La madrastra empujó al niño al lago helado, pero antes de que se hundiera bajo el agua, logró decirle una última palabra.
❄️ Promesa de Invierno
Una fría tarde de invierno, el pueblo estaba tranquilo y cubierto de gris, como una manta de silencio. El lago estaba congelado, y hasta el viento parecía tener miedo de hacer un ruido. Cerca del borde del lago, entre arbustos sin hojas y rocas heladas, se encontraba una mujer alta y delgada vestida de negro. Su abrigo ondeaba al viento como un fantasma.
En sus brazos había un pequeño niño, de unos seis años. Llevaba una chaqueta vieja y temblaba—no solo por el frío, sino porque tenía miedo.
“No eres mi hijo de verdad,” dijo la madrastra fríamente. “Te he soportado suficiente tiempo. Siempre me observas, como si supieras secretos que no deberías.”
El niño no dijo nada. Sostenía con fuerza un pequeño conejo de madera—su último regalo de su verdadera madre, que había muerto hacía tres años. Era lo único que le quedaba para recordarla.
“Di gracias,” dijo la madrastra fríamente mientras caminaba hacia un agujero en el lago congelado.
El niño entendió lo que iba a suceder. Pero no gritó ni suplicó. Solo la miró con una mirada tranquila, sabia—demasiado sabia para alguien tan joven.
“Tú…” dijo suavemente pero con firmeza, “Nunca serás una madre.”
La mujer se estremeció. En sus ojos parecía haber algo antiguo y aterrador—algo más que solo un niño. Ella se quedó congelada de miedo. En ese momento, vio no a un niño pequeño, sino una fuerza poderosa bajo el hielo.
Era demasiado tarde.
Sus manos soltaron su agarre. El niño resbaló hacia el agua helada sin hacer ningún sonido. No hubo gritos, ni salpicaduras—solo pequeños círculos, luego silencio.
Ella se quedó inmóvil por un momento, luego giró y se alejó sin mirar atrás. No escuchó el crujido del hielo detrás de ella. No escuchó el susurro en el viento:
“Tú… nunca… serás… madre…”
Pasaron tres días, pero el cuerpo del niño nunca fue encontrado. El lago volvió a congelarse, como si quisiera olvidar lo que había sucedido.
Una semana después, comenzaron a ocurrir cosas extrañas en la casa. Por la noche, escuchaba el sonido de pies descalzos en el pasillo. Los juguetes caían sin razón. La puerta del cuarto del niño se abría lentamente.
Una mañana, encontró el conejo de madera en su cama—empapado.
Cada noche, el mismo susurro se acercaba más y más:
“Tú… nunca… serás… madre…”
Se puso pálida. Sus ojos se veían vacíos, y venas oscuras aparecieron debajo de su piel.
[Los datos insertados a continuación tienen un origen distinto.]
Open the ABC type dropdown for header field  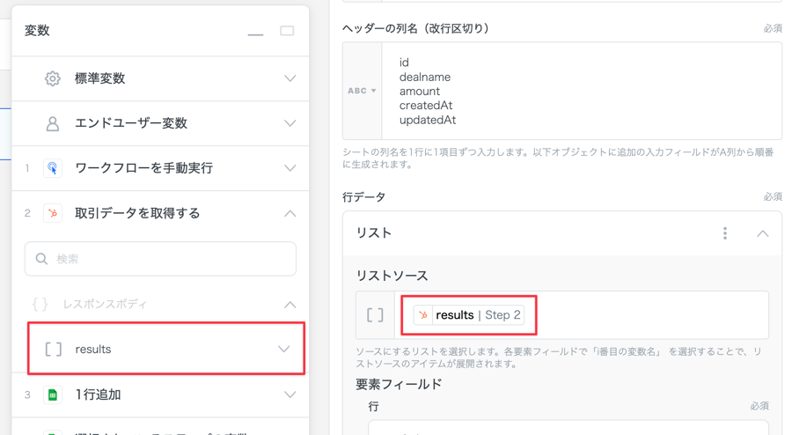click(362, 91)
El frío llenaba la casa como si estuviera vivo.
Intentó deshacerse del conejo. Lo quemó, lo rompió, lo dejó lejos—pero cada mañana, regresaba, mojado como si hubiera venido del fondo del lago.
Luego, él regresó. Primero como un susurro. Luego un aliento. Luego pasos. Después lo vio de pie en la puerta. Su cara. Sus ojos. Pero ya no era el niño—era algo mucho más viejo y más poderoso.
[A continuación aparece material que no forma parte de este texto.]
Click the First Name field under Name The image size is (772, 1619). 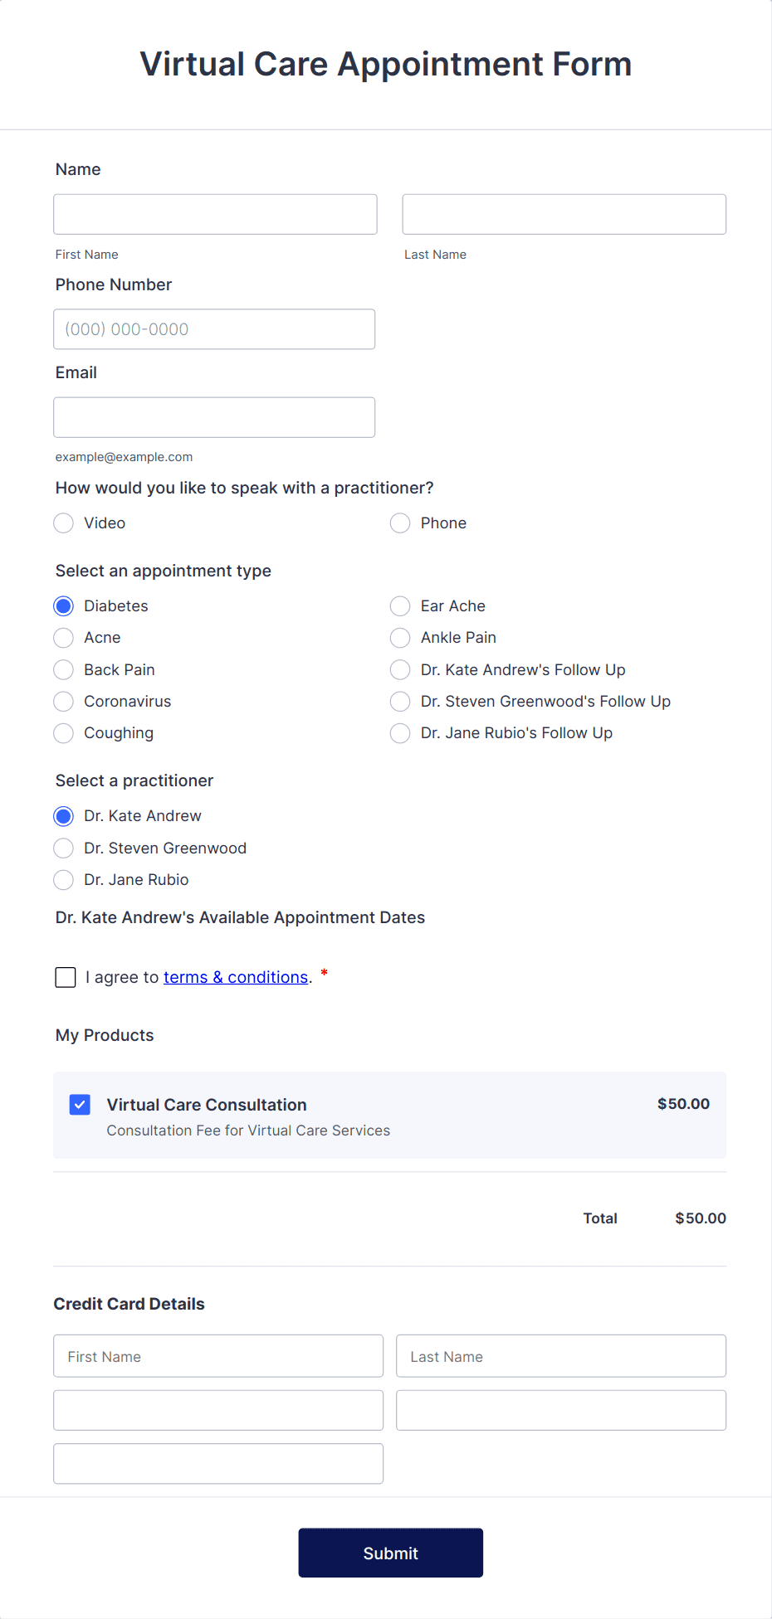click(x=215, y=214)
Intentó de todo: sacerdotes, brujas, velas, incienso—pero nada funcionó. Cuanto más resistía, más fuerte se volvía la maldición.
Una noche, despertó y sintió una mano helada agarrar su muñeca. No había nadie allí—pero quedó una marca: una pequeña huella de mano, tan fría que quemaba.
Aterrada, regresó al lago. El hielo se había congelado de nuevo, liso y tranquilo. Pero sabía que algo estaba allí.
“¿Qué quieres de mí?!” gritó en la oscuridad. “¡Por favor, déjame en paz! ¡Ya no aguanto más!”
Solo el viento le respondió.
Entonces, una voz habló justo detrás de ella.
“Sabías que no era solo un niño normal,” dijo. “Mamá solía decirme: ‘Si el mal alguna vez me hiere, regresaré’. Y ahora… he regresado.”
Ella se giró. Él estaba allí—empapado, con carámbanos colgando de su cabello, sosteniendo el conejo de madera. Sus ojos eran negros y vacíos, como agujeros sin fondo.
“No solo heriste a un niño,” susurró. “Despertaste algo que estaba dormido muy abajo…”
El hielo bajo sus pies comenzó a crujir.
“Por favor…” dijo, temblando. “Yo… yo…”
Nunca terminó de hablar. El hielo se rompió, y ella cayó al agua helada—igual que el niño. Pero esta vez, el agua no solo estaba fría—estaba viva y hambrienta. No la dejó ir.